**Your objective**
Of all the lines in the entries below, give again exactly those starting at the line containing "The width and height of the screenshot is (220, 369)." and ending at the line containing "You are a computer-use agent. The height", both ends included, and no others.

**Data records**
--- START ---

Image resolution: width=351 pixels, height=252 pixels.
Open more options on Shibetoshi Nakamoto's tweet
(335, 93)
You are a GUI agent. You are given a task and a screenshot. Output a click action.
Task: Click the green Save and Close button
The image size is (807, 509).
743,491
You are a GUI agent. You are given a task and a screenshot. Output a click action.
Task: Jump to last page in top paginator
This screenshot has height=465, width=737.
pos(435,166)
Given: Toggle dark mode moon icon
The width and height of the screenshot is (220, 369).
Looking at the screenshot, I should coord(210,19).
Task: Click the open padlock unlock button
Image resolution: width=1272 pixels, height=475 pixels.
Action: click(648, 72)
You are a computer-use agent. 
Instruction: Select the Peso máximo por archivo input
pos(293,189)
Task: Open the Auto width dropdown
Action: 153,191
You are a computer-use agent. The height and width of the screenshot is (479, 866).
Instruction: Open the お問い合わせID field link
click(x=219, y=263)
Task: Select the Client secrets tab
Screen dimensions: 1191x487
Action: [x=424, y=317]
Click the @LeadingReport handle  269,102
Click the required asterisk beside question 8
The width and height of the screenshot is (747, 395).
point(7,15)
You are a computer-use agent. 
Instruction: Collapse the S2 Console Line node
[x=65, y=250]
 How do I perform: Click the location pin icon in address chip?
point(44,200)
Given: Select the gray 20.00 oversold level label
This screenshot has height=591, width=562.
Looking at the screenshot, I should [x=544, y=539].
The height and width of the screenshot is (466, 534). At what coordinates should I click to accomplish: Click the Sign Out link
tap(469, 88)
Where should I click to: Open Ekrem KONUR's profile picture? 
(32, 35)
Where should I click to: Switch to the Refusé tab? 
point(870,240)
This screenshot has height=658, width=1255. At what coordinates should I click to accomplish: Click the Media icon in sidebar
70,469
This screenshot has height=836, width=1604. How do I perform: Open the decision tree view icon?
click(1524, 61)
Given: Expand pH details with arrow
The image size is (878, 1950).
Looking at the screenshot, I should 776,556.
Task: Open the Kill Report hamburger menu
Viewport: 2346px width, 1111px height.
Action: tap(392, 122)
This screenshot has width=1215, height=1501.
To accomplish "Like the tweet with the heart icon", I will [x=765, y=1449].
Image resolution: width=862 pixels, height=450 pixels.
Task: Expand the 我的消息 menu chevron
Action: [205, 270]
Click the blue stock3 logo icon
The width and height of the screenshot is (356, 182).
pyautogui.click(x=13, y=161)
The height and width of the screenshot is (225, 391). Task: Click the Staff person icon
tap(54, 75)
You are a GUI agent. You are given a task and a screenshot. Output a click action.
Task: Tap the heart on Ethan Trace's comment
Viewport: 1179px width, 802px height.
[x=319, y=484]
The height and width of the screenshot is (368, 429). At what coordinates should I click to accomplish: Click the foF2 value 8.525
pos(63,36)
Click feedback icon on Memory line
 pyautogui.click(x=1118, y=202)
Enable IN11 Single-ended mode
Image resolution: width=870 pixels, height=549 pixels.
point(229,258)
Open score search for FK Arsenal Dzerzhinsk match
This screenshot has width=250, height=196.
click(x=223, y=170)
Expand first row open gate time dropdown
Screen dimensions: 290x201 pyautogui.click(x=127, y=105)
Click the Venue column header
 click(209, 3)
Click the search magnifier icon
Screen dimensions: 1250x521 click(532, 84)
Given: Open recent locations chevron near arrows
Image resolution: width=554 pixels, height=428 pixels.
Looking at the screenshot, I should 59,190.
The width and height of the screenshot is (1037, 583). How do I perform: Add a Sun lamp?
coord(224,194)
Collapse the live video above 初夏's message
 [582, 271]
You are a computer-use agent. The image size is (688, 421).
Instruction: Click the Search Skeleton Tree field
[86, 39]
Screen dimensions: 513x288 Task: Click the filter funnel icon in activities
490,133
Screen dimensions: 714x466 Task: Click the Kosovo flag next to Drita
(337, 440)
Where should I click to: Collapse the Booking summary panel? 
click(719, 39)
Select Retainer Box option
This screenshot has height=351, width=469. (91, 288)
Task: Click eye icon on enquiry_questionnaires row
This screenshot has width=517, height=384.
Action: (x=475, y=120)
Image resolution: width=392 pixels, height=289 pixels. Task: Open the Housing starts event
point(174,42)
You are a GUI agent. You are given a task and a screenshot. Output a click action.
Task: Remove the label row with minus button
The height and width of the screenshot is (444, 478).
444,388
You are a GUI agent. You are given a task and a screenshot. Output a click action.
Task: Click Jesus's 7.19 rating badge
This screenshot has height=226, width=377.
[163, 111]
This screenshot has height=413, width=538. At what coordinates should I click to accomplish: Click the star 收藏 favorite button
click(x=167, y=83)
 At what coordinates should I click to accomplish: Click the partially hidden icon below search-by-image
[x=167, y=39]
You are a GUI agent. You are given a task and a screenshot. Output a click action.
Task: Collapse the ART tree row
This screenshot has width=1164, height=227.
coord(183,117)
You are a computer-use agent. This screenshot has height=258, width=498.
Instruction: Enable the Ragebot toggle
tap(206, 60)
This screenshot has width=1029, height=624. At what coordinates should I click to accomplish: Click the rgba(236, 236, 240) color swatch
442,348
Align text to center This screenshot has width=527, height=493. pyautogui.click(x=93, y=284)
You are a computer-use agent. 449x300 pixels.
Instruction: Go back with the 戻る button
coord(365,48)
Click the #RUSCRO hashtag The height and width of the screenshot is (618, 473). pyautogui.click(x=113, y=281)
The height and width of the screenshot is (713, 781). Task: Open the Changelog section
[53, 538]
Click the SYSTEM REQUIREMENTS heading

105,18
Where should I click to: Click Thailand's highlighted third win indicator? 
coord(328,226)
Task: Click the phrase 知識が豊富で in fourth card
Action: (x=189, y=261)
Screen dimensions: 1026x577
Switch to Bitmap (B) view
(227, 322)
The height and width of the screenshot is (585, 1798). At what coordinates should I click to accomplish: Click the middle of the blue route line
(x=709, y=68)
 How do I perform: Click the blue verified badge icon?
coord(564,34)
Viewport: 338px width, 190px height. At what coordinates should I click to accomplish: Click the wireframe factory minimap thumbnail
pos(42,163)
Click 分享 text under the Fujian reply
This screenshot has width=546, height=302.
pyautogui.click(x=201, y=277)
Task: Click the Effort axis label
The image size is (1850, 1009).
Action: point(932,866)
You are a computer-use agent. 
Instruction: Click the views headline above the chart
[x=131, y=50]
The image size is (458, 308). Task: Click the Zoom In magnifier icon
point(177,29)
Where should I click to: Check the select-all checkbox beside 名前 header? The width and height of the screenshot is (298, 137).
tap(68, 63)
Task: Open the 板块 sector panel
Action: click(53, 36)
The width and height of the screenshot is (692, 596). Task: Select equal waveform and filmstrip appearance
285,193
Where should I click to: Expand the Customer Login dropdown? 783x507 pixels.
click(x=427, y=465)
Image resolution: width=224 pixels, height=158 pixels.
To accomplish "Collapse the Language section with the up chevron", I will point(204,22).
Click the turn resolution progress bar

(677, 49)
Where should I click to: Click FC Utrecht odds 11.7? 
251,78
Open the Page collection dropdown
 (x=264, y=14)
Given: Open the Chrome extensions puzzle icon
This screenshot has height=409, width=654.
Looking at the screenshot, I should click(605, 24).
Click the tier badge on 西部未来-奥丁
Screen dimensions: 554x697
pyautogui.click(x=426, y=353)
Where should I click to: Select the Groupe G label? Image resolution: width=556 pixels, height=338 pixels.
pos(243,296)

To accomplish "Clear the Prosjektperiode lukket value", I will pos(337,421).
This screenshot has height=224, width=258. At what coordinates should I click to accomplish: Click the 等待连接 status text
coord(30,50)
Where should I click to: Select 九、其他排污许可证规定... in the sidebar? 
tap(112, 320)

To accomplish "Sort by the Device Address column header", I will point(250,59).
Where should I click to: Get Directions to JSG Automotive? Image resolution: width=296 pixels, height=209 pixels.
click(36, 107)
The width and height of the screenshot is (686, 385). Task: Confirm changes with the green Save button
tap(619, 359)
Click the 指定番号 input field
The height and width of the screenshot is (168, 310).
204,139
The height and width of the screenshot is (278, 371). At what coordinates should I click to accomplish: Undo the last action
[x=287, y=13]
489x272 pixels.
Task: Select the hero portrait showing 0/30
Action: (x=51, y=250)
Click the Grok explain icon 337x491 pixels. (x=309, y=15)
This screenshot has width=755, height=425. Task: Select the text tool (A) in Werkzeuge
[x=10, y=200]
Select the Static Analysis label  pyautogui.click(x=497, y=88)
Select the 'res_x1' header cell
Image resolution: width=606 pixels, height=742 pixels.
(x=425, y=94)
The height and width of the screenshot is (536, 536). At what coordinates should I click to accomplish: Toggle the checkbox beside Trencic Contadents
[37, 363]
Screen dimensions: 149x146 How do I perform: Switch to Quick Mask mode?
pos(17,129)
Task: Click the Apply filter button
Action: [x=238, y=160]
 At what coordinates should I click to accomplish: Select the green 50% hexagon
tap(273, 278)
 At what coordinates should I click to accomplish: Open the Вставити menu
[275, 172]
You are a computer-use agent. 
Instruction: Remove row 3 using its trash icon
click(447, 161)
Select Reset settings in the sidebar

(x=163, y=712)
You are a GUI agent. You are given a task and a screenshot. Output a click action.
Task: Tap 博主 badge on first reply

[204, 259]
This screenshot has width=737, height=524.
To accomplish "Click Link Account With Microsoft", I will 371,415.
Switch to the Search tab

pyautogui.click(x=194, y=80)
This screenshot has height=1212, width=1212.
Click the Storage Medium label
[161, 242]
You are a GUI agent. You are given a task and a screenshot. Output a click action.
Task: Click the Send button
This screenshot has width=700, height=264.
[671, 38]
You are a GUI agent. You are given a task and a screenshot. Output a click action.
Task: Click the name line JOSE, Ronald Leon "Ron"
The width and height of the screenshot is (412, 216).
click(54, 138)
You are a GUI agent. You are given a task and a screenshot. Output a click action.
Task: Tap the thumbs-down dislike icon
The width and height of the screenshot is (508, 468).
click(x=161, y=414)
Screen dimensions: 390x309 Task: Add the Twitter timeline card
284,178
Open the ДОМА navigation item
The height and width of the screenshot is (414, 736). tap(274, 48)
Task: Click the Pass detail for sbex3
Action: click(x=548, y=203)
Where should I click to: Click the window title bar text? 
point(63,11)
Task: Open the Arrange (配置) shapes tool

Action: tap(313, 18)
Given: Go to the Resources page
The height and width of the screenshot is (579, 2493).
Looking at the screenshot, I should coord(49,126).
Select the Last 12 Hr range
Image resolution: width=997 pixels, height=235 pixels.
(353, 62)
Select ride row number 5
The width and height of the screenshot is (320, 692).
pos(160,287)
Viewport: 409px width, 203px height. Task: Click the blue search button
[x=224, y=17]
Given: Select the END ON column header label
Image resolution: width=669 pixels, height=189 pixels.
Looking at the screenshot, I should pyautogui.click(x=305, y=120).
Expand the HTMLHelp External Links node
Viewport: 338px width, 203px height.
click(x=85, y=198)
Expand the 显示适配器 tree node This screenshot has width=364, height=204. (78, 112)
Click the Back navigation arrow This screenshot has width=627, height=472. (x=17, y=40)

--- END ---

**Solution below**
The width and height of the screenshot is (220, 369).
Looking at the screenshot, I should coord(210,19).
Task: Click the open padlock unlock button
Image resolution: width=1272 pixels, height=475 pixels.
Action: click(648, 72)
You are a computer-use agent. 
Instruction: Select the Peso máximo por archivo input
pos(293,189)
Task: Open the Auto width dropdown
Action: 153,191
You are a computer-use agent. The height and width of the screenshot is (479, 866).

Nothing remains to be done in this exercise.